[Entries on where items appear]
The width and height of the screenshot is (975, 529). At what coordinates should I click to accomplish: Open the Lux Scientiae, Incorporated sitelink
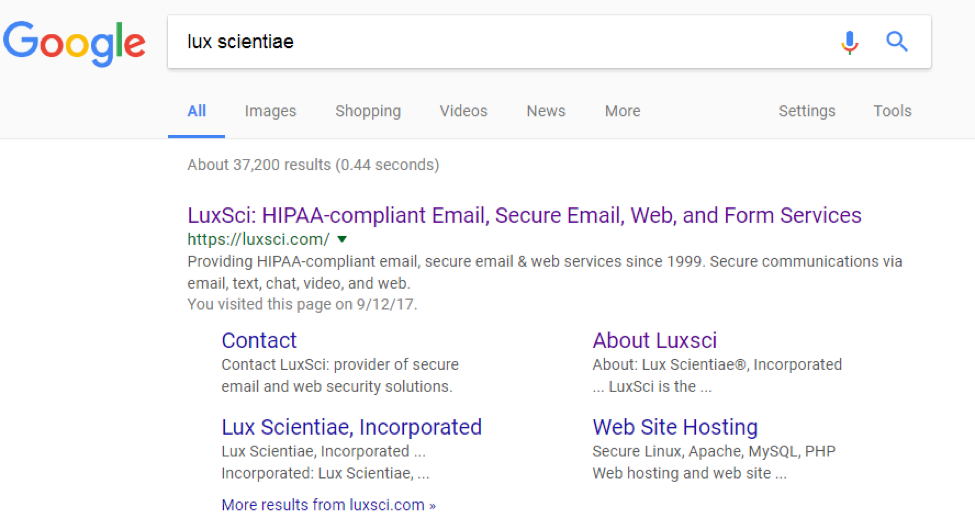pos(352,427)
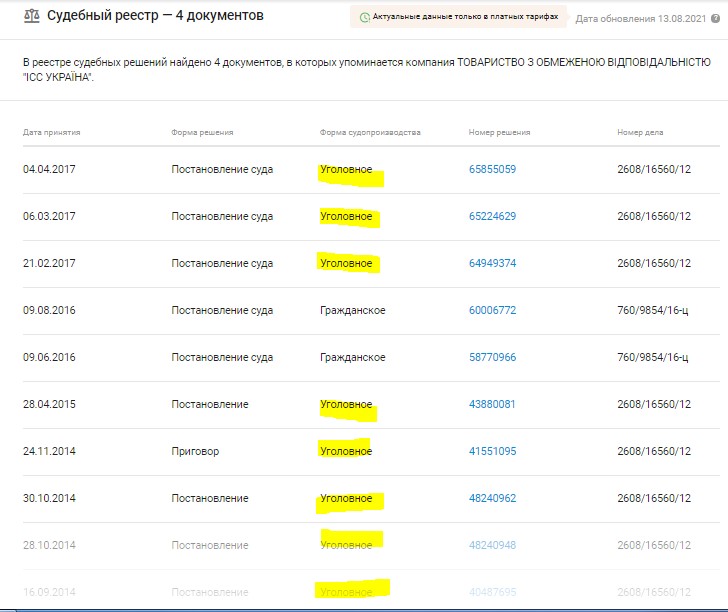Click the 'Номер дела' column header
Image resolution: width=728 pixels, height=612 pixels.
click(640, 132)
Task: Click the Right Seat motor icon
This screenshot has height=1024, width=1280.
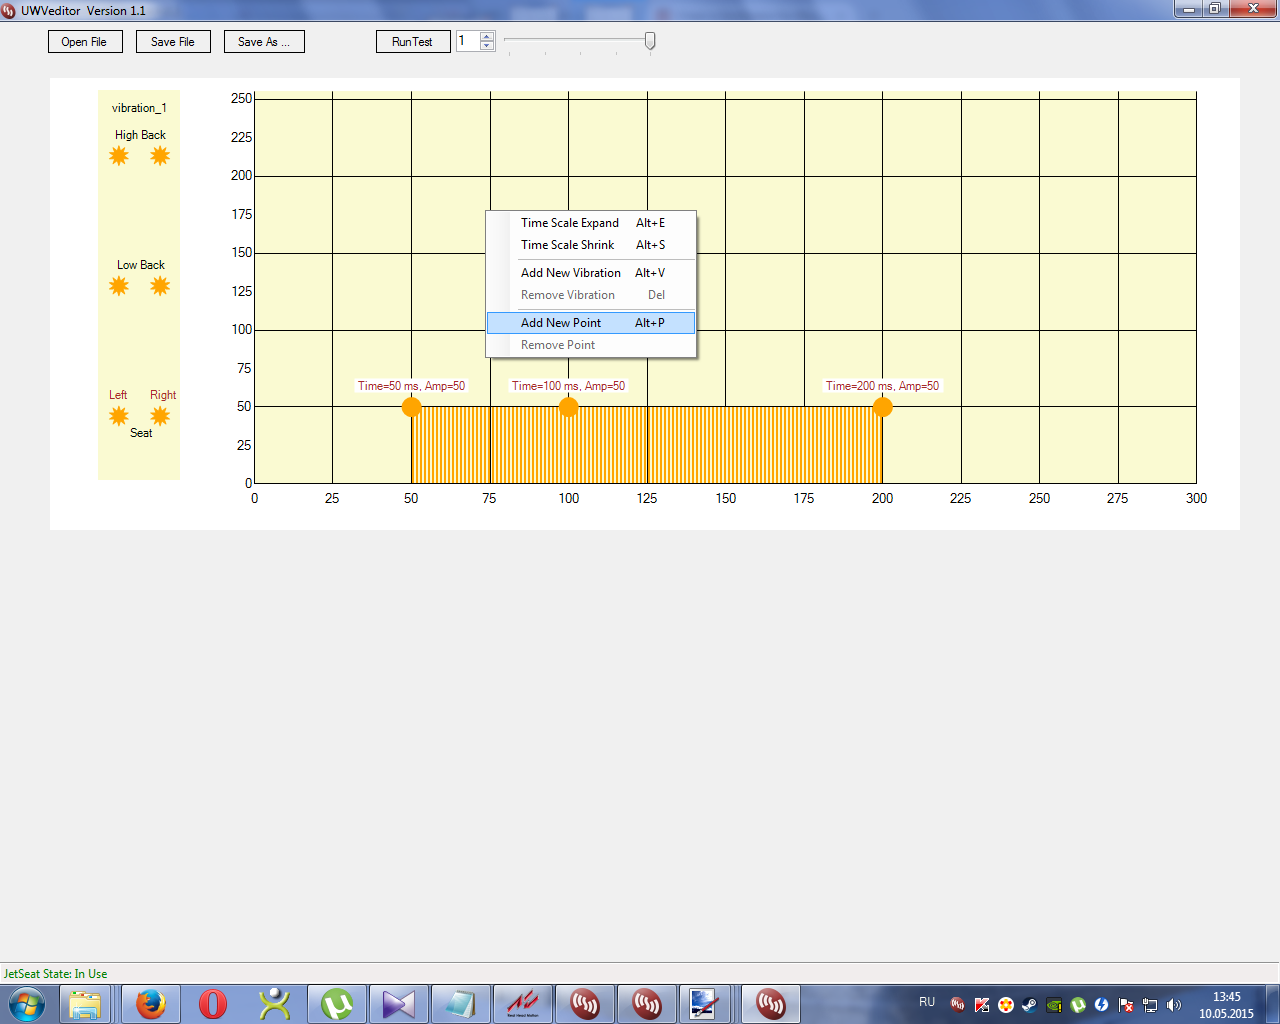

**Exercise**
Reproduce the data word for word, starting at the line that contains "Task: Click the Right Seat motor icon" and continuing through the end of the data. Leave the pictures out.

**Result below**
Task: Click the Right Seat motor icon
This screenshot has height=1024, width=1280.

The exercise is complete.